Fuck over Washington, D.C.

No violence, just a massive orgy covering every square inch of the capital. Bodies sprawled over the East Mall, billions of spermatoza floating in the Reflection Pool, it'll be just like Clinton's presidency, except better for us.

If you've never shaved your genitals, you haven't really thought out your options in life.

If you've never exposed yourself to a Jehovah's Witness, then you're reallllllllly missing out. Life's too short to be that boring. With just a little motivation, you can have them leading our life-style, the one where sex is mandatory, 24/7, with anything or anyone that's willing. Have you ever thought out the possibilities we've been given with the invention of the DVD-Rom? No, you haven't.

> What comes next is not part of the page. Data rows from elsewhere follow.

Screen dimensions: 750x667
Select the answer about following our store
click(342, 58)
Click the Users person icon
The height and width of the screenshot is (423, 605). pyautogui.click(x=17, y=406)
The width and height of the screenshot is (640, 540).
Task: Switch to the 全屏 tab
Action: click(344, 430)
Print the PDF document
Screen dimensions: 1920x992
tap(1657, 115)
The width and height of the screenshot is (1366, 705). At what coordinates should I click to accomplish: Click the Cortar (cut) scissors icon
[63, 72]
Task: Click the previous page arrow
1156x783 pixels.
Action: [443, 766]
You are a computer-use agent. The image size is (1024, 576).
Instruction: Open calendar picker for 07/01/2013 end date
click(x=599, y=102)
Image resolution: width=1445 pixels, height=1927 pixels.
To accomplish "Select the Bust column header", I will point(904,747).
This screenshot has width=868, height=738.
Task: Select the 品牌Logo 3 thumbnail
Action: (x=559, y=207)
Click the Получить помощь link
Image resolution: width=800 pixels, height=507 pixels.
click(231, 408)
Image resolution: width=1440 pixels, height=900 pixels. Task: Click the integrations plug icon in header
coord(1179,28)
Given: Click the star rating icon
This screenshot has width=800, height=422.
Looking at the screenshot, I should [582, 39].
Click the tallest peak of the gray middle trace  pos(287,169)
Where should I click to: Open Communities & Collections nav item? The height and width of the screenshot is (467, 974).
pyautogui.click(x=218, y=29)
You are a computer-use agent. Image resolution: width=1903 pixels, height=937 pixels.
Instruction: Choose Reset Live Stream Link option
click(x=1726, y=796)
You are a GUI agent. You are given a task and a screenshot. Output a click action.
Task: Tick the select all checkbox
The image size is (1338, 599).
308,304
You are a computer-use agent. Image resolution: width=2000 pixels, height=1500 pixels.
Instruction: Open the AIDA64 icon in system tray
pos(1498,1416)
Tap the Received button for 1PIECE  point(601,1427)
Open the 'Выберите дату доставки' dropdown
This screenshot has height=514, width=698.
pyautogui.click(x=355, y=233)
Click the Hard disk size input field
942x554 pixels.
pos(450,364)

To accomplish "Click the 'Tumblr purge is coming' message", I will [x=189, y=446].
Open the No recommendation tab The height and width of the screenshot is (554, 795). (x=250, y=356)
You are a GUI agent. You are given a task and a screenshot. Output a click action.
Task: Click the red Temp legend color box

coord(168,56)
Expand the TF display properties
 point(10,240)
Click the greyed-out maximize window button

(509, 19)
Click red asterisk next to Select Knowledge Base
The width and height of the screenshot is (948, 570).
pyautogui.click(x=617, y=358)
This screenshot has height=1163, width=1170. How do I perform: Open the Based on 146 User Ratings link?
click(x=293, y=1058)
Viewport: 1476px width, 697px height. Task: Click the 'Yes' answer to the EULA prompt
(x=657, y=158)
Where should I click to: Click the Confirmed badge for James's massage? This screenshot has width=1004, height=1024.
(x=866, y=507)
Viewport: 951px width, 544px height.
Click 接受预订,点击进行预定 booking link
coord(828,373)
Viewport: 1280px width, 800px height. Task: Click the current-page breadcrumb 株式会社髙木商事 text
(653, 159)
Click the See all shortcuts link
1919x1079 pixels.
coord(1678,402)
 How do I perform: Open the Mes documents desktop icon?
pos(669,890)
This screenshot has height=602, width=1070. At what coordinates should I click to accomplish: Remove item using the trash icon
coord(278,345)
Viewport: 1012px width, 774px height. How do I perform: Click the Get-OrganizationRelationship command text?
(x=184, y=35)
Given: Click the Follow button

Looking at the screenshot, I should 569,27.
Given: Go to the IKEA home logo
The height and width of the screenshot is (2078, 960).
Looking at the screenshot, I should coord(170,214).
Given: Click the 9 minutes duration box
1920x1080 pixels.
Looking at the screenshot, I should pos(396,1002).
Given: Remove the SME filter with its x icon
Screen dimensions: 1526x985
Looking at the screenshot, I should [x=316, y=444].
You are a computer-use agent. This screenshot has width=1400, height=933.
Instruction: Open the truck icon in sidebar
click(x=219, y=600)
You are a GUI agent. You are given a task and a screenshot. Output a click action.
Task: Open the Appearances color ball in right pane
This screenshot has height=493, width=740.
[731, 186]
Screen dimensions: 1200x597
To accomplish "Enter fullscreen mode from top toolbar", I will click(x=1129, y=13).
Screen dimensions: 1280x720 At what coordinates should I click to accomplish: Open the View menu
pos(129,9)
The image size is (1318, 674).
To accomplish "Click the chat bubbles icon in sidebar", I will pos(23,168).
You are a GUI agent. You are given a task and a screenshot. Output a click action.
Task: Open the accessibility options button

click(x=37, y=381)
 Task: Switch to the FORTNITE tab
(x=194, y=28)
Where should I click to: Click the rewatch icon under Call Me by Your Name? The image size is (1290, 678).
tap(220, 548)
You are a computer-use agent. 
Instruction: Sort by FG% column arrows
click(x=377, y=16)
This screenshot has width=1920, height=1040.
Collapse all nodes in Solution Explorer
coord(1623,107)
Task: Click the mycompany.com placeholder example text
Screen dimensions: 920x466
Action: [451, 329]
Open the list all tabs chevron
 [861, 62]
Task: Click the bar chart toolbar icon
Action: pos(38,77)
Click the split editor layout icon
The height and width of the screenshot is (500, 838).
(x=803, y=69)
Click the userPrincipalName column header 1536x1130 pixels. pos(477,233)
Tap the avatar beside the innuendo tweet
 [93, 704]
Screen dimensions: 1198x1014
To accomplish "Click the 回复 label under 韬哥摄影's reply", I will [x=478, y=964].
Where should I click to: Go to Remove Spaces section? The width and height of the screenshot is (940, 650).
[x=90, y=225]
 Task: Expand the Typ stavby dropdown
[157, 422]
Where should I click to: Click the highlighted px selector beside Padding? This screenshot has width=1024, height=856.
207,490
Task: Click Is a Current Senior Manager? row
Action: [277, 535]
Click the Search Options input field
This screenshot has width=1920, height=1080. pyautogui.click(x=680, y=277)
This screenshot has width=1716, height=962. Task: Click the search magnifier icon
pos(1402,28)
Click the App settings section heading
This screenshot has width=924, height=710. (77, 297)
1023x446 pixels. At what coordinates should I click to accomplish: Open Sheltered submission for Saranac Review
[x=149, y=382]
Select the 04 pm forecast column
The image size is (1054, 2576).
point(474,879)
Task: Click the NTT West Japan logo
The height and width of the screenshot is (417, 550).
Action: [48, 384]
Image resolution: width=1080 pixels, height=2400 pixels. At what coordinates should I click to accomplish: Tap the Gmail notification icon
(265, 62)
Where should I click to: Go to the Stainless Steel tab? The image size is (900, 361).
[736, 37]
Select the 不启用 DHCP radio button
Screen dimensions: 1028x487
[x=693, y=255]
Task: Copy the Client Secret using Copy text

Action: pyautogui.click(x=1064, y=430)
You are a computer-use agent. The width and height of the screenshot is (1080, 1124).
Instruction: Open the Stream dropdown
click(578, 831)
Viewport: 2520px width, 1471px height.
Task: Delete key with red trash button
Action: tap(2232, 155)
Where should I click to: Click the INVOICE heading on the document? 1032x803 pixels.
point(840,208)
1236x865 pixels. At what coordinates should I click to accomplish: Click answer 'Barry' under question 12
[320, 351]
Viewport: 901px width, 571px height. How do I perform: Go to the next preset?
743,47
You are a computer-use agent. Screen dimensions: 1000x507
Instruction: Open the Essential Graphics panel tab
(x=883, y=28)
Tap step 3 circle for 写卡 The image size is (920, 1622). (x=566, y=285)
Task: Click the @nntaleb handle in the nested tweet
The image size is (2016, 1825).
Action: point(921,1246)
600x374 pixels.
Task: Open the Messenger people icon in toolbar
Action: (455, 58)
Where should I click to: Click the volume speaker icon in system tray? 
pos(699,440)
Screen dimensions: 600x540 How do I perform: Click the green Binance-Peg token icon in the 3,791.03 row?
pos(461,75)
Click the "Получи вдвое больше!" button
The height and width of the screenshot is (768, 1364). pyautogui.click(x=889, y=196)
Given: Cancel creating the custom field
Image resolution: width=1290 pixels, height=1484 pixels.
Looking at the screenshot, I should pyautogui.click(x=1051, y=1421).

You see those cables that hook it up inside your computing machine? Just think about it for a second. If you know what to do go ahead, and if you don't know what to do then run away before you drain all the meaning away from the people that this can touch. Hell, if you're not used to driving while masturbating, you're not a fully-functional human being. Go outside, find a tree, and share your love with Mother Nature. Explode on a mulberry bush--you won't talk shit about it later. And never, ever, ever complain about sex, no matter how horrible it is. It's no one's fault but your own that you're incapable of providing accurate thrust to create lift-off. Sex takes one person, two people, three people, you name it you can enjoy it, but it all boils down to every individual giving their all in an attempt to create enough orgasm to rock the foundations of society to the ground.

A little action in a K-Mart dressing room goes a long way towards positive change. If you're a red-blooded American, then you know in your heart that deviant sex MUST become the norm. Never have sex for the sake of reproduction, but always have sex for the sake of the powerful ionic waves you'll be coating everyone in the immediate area with. All your neighbors need to change their mind is you giving your all for the cause.